The R interface mirrors fgsea::fgseaSimple — drop-in replacement.

Why

The hot loop of GSEA is the permutation null: for each pathway, compute the enrichment-score running sum for thousands of random gene-set permutations. Per-permutation work is independent, with no data dependencies — embarrassingly parallel. The original fgsea exploits a clever per-CPU-core segment-tree algorithm to get O(n + mK log K). On a GPU we can collapse the entire null into three fused tensor ops (scatter, cumsum, reduce) and run permutations by the million.

Project layout

fgseaGPU/
├── DESCRIPTION                     # R package metadata
├── NAMESPACE
├── LICENSE                         # MIT, with upstream attribution
├── R/fgsea.R                       # public R API
├── src/
│   ├── fgsea_core.h                # algorithm definition + types
│   ├── fgsea_cpu.h                 # std::execution CPU backend
│   ├── fgsea_gpu.h                 # LibTorch GPU backend (opt-in)
│   ├── fgsea_dispatch.h            # picks device, chunks batch
│   ├── rcpp_glue.cpp               # R <-> C++ marshalling
│   ├── RcppExports.cpp
│   └── Makevars                    # R build (Linux, macOS)
├── tests/testthat/                 # R-side tests, incl. vs upstream fgsea
├── tests/cpp/test_core.cpp         # standalone C++ unit tests
├── bench/fgsea_bench.cpp           # CLI benchmark
└── CMakeLists.txt                  # standalone C++ build

Installation

CPU-only (no GPU)

# In R, with the working directory at the repo root:
install.packages(".", repos = NULL, type = "source")
library(fgseaGPU)
fgseaBackendInfo()
# $torch_built FALSE   $device "cpu"   $concurrency 16

With the Torch GPU backend

# Grab LibTorch from https://pytorch.org/get-started/locally/ (cxx11 ABI)
# Then point R at it:
export FGSEA_TORCH=1
export FGSEA_TORCH_HOME=$HOME/opt/libtorch
export FGSEA_TORCH_CUDA=1   # if your LibTorch is a CUDA build
R CMD INSTALL .

On macOS with Apple Silicon, install a LibTorch build with MPS enabled.
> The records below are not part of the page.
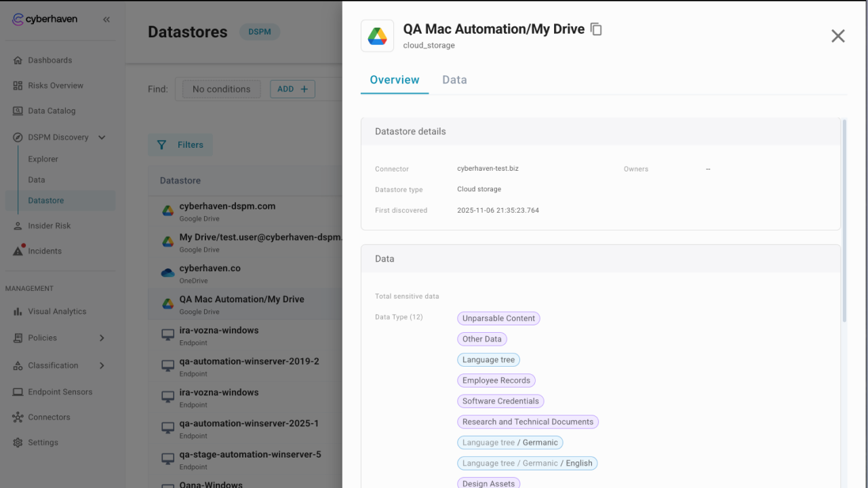The image size is (868, 488).
Task: Click the ADD condition button
Action: point(292,89)
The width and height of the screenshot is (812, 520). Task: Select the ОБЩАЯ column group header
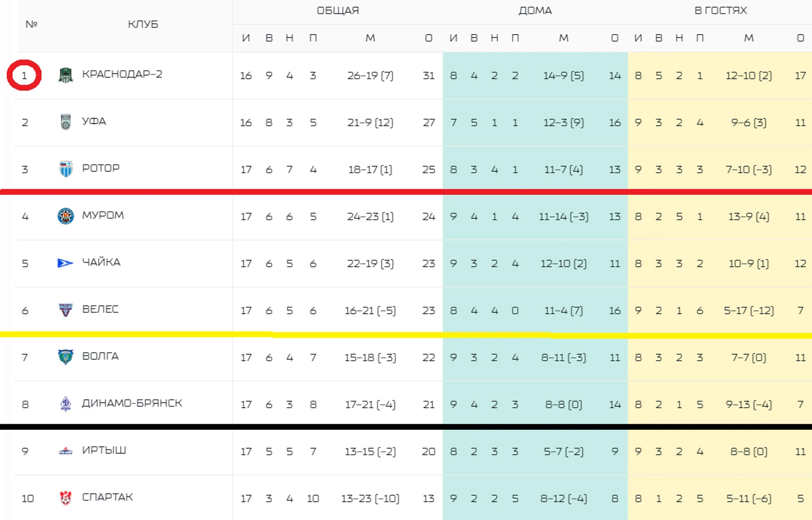(x=338, y=11)
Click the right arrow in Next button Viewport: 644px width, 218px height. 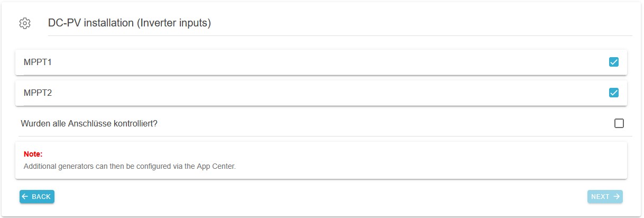pos(617,197)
The package auto-detects MPS at runtime.

Precise (Neumaier-compensated) ES accumulation

The enrichment-score walk in calcEs uses naive += summation by default, which is fast and accurate to ~1e-12 relative error for typical pathway sizes. If you're running 10⁶+ permutation studies on very large gene sets and want the accumulation precision pinned at one machine epsilon regardless of summand count, build with the opt-in Neumaier path:

FGSEA_PRECISE=1 R CMD INSTALL .

Cost when enabled: two extra floating-point adds and one compare per gene-set member walked. Combinable with FGSEA_TORCH=1.

Usage

Three entry points mirror the upstream API:

library(fgseaGPU)
data(examplePathways, package = "fgsea")
data(exampleRanks,    package = "fgsea")

# Multilevel (default): accurate small p-values, CPU-parallel across pathways
res <- fgsea(examplePathways, exampleRanks)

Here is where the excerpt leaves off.